Reading from object storage on WarehousePG v1.9

PGAA on WarehousePG supports three ways to access data in object storage. Each option is independent. Use the one that fits your setup.

Querying object storage using storage locations

Storage locations connect directly to object storage and support Parquet, Delta Lake, and Iceberg files. Create a storage location and a PGAA table on the coordinator, then query the data using standard SQL. WarehousePG selects the most efficient execution mode automatically, running the query on the coordinator or distributing it across segment hosts depending on the nature of the query.

Note

PGAA tables on WarehousePG are read-only. The data must already exist in object storage. Writing data to object storage using CREATE TABLE AS SELECT (CTAS) isn't supported.

For full details on configuring a storage location, see Reading tables in object storage.

Example

The following example connects to a public S3 bucket containing TPC-H SF1 data, registers three tables, and runs an analytical query to demonstrate both DirectScan (pure PGAA) and CompatScan (PGAA joined with a native heap table).

[Element lookup entries]
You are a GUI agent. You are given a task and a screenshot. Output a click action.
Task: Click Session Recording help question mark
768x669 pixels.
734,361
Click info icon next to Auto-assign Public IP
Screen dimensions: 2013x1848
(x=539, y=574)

__Exercise__
Condense the paragraph of the object storage page that begins "Storage locations connect directly" into a short bulleted list that keeps its main facts. The entries stand apart from the object storage page.

__Answer below__
- Storage locations connect directly to object storage.
- They support Parquet, Delta Lake, and Iceberg files.
- Create a storage location and a PGAA table on the coordinator, then query the data with standard SQL.
- WarehousePG automatically picks the most efficient execution mode. Depending on the query, it runs on the coordinator or is distributed across segment hosts.